WRITE_DST_OC="$DRILL_ROOT/write/dst_oc"
WRITE_DST_CP="$DRILL_ROOT/write/dst_cp"
mkdir -p "$WRITE_SRC" "$WRITE_DST_OC" "$WRITE_DST_CP"
cp "$LARGE_SRC/large.bin" "$WRITE_SRC/large.bin"

write_only_out="$BENCH_OUT_DIR/write_only_iocp.json"
log "running scenario: write_only_iocp -> $write_only_out"
hyperfine \
--warmup "$BENCH_WARMUP" \
--runs "$BENCH_RUNS" \
--export-json "$write_only_out" \
--command-name "oc-rsync-write" \
--prepare "rm -rf '$WRITE_DST_OC'/* '$WRITE_DST_OC'/.[!.]* 2>/dev/null || true" \
"'$OC_RSYNC' --whole-file --inplace -a '$WRITE_SRC/' '$WRITE_DST_OC/'" \
--command-name "fs-copy-control" \
--prepare "rm -rf '$WRITE_DST_CP'/* '$WRITE_DST_CP'/.[!.]* 2>/dev/null || true" \
"cp '$WRITE_SRC/large.bin' '$WRITE_DST_CP/large.bin'"

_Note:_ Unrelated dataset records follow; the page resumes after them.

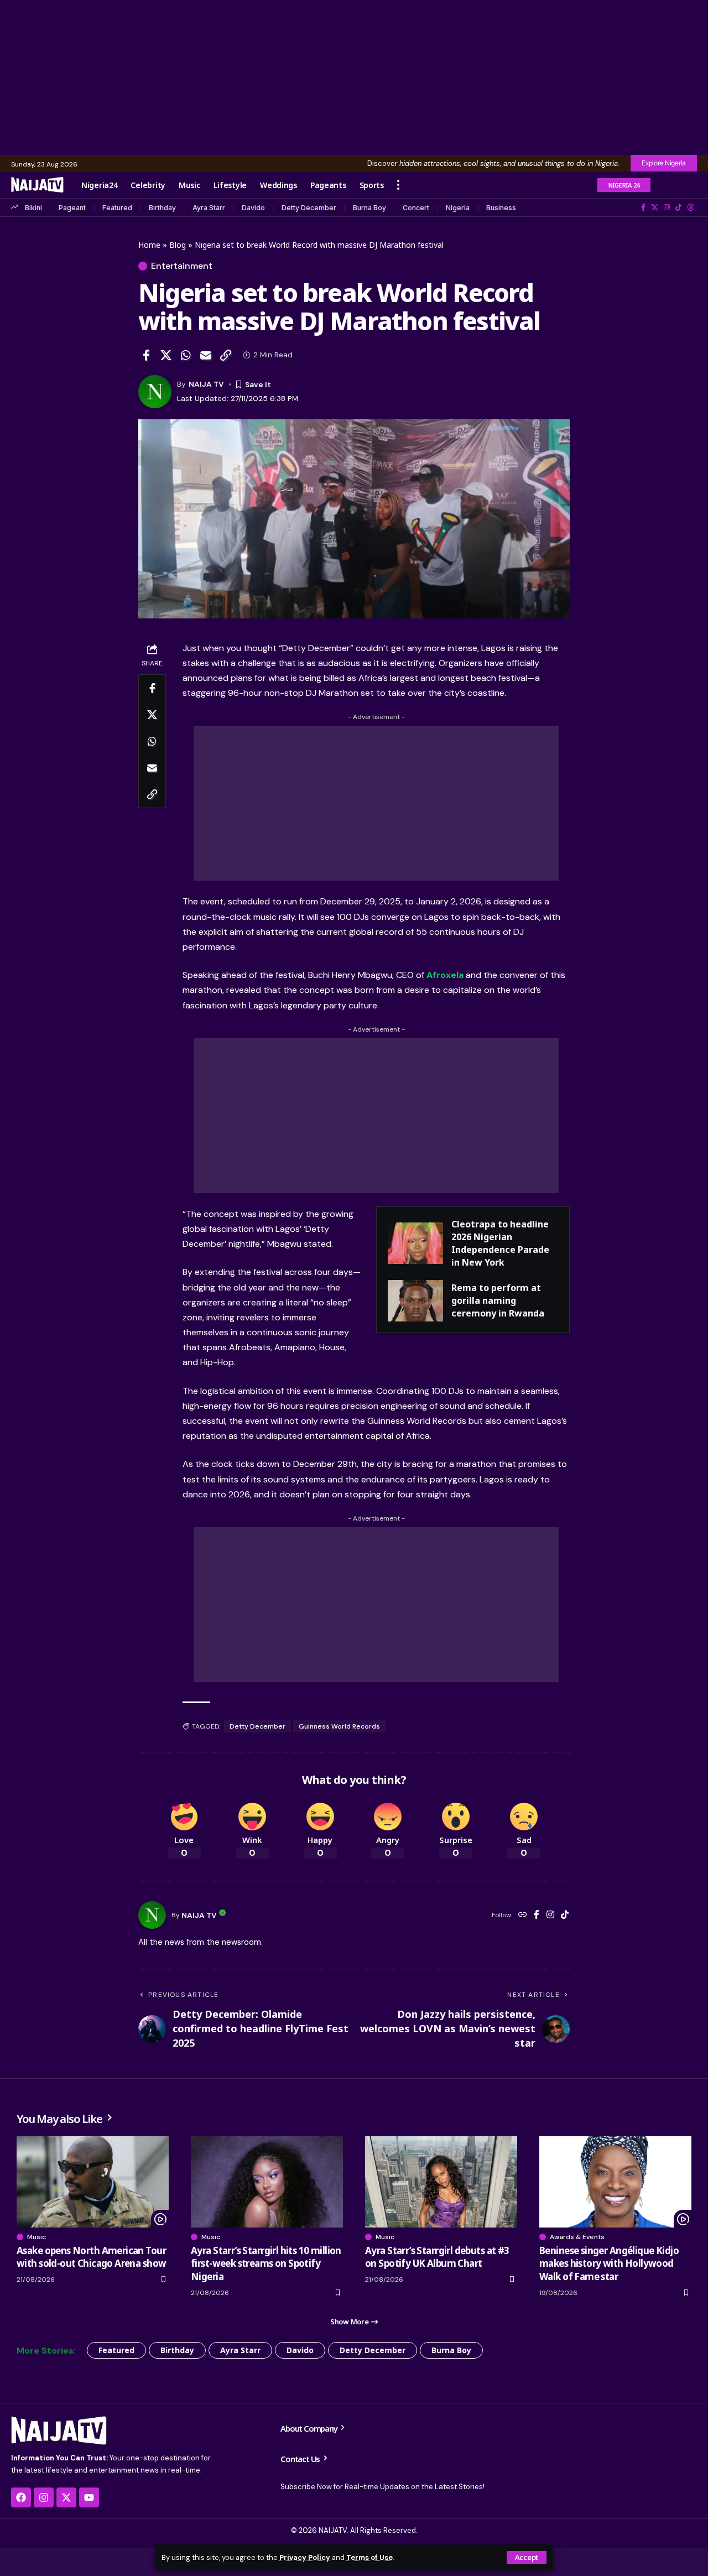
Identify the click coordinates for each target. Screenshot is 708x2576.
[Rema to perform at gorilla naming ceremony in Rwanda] (415, 1300)
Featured (117, 208)
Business (501, 208)
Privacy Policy (304, 2557)
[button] (526, 2557)
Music (36, 2237)
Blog (177, 245)
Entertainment (181, 266)
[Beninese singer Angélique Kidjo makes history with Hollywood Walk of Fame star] (615, 2182)
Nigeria (458, 208)
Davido (253, 208)
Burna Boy (369, 208)
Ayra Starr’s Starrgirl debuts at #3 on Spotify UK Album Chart (437, 2257)
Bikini (33, 208)
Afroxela (445, 975)
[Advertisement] (354, 77)
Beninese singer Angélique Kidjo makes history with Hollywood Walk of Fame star (609, 2263)
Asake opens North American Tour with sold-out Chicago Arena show (91, 2257)
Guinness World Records (339, 1726)
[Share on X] (166, 355)
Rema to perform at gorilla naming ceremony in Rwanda (497, 1300)
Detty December (309, 208)
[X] (654, 207)
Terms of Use (369, 2557)
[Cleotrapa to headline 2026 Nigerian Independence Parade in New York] (415, 1243)
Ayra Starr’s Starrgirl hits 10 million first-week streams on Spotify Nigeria (266, 2263)
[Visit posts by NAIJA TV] (152, 1915)
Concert (416, 208)
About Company (309, 2428)
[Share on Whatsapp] (186, 355)
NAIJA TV (206, 384)
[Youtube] (89, 2497)
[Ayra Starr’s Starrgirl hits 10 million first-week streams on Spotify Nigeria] (267, 2182)
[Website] (522, 1915)
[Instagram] (667, 207)
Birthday (162, 208)
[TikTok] (678, 207)
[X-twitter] (66, 2497)
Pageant (72, 208)
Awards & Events (577, 2237)
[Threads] (690, 207)
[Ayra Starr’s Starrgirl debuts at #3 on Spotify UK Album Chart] (441, 2182)
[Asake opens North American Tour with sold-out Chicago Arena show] (93, 2182)
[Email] (206, 355)
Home (149, 245)
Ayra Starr (208, 208)
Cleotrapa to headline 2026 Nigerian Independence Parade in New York (500, 1243)
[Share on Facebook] (146, 355)
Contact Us (300, 2458)
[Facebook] (643, 207)
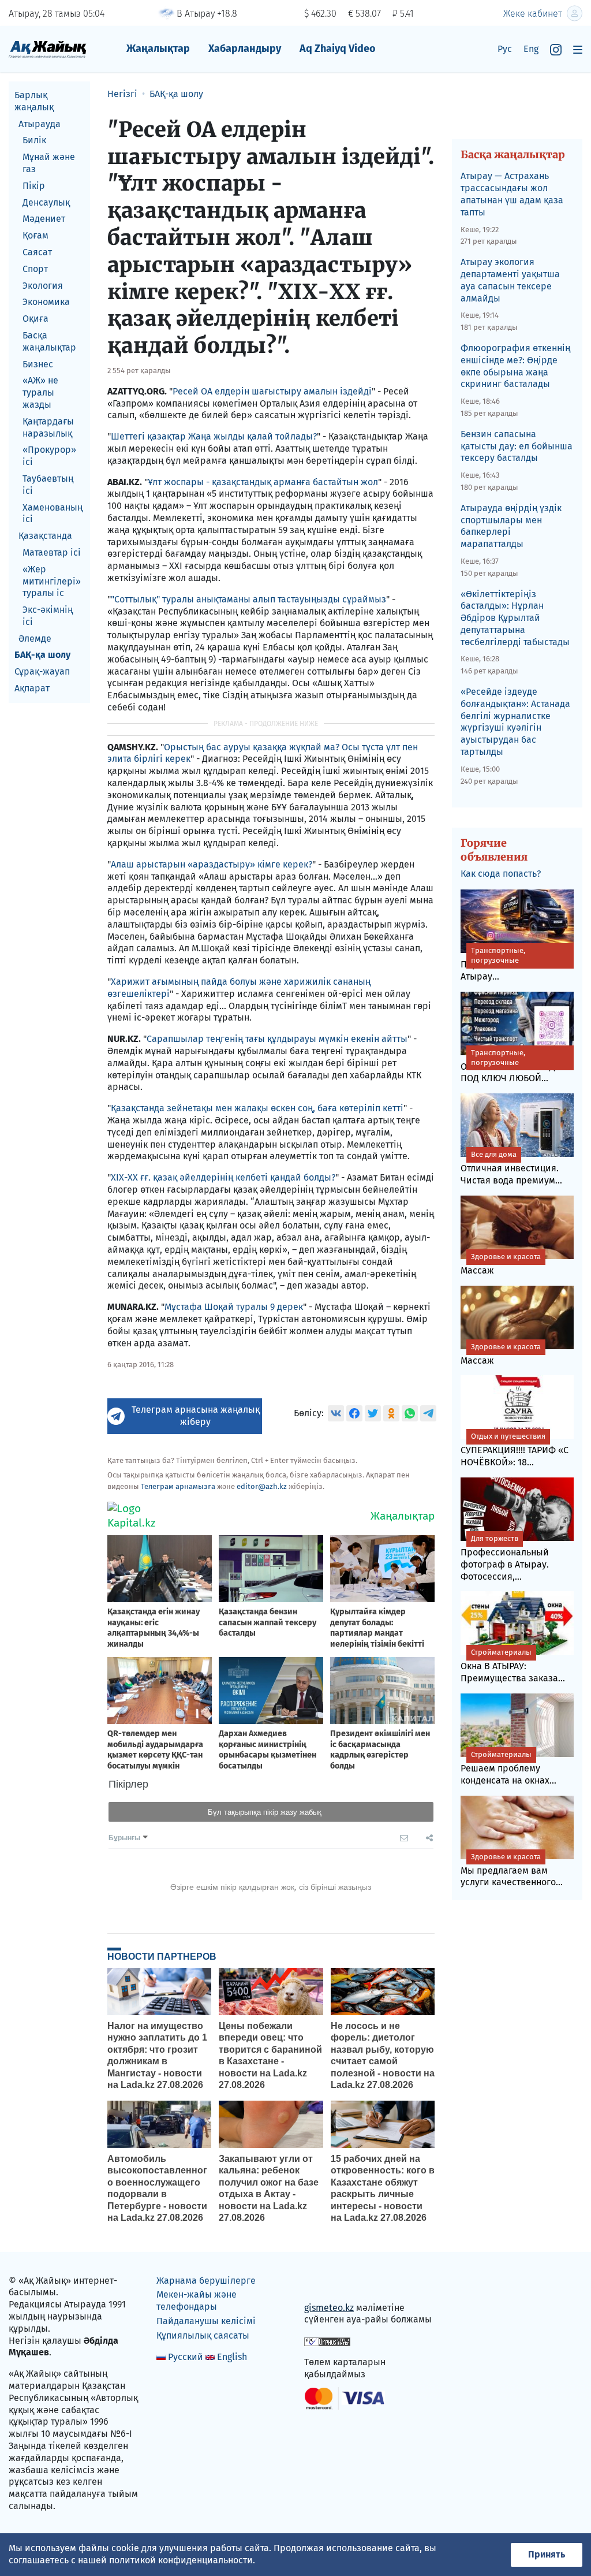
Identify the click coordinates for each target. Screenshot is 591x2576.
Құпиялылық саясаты (202, 2335)
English (232, 2356)
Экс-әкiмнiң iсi (48, 615)
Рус (505, 48)
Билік (34, 140)
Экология (43, 285)
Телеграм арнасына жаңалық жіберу (196, 1415)
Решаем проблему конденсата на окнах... (508, 1768)
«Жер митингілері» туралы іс (52, 581)
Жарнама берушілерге (206, 2280)
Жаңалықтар (158, 48)
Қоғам (35, 235)
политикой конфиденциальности (181, 2560)
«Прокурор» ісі (49, 455)
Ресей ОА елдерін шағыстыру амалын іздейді (272, 391)
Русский (185, 2356)
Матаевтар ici (52, 552)
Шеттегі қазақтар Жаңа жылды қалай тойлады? (214, 436)
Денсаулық (46, 202)
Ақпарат (32, 688)
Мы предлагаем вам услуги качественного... (512, 1870)
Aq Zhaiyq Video (338, 48)
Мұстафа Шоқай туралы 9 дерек (233, 1306)
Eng (530, 48)
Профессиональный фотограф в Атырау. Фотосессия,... (505, 1558)
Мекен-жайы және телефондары (196, 2300)
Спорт (35, 268)
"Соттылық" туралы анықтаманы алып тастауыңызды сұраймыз (248, 599)
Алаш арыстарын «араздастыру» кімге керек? (211, 864)
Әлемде (34, 638)
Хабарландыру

# ------------------------------------------------------------------
# read_only_iocp
# --dry-run walks and reads the source but never writes the
# destination, isolating IocpReader's per-IO blocking drain
# (audit rows #2, #3). Control is upstream rsync with the same
# flag, so any delta reflects oc-rsync's read-side completion
# handling rather than the dry-run bookkeeping itself.
# ------------------------------------------------------------------
READ_DST_OC="$DRILL_ROOT/read/dst_oc"
READ_DST_UP="$DRILL_ROOT/read/dst_up"
mkdir -p "$READ_DST_OC" "$READ_DST_UP"

read_only_out="$BENCH_OUT_DIR/read_only_iocp.json"
log "running scenario: read_only_iocp -> $read_only_out"
hyperfine \
--warmup "$BENCH_WARMUP" \
--runs "$BENCH_RUNS" \
--export-json "$read_only_out" \
--command-name "oc-rsync-read" \
"'$OC_RSYNC' -a --dry-run '$LARGE_SRC/' '$READ_DST_OC/'" \
--command-name "upstream-rsync-read" \
"'$UPSTREAM_RSYNC' -a --dry-run '$LARGE_SRC/' '$READ_DST_UP/'"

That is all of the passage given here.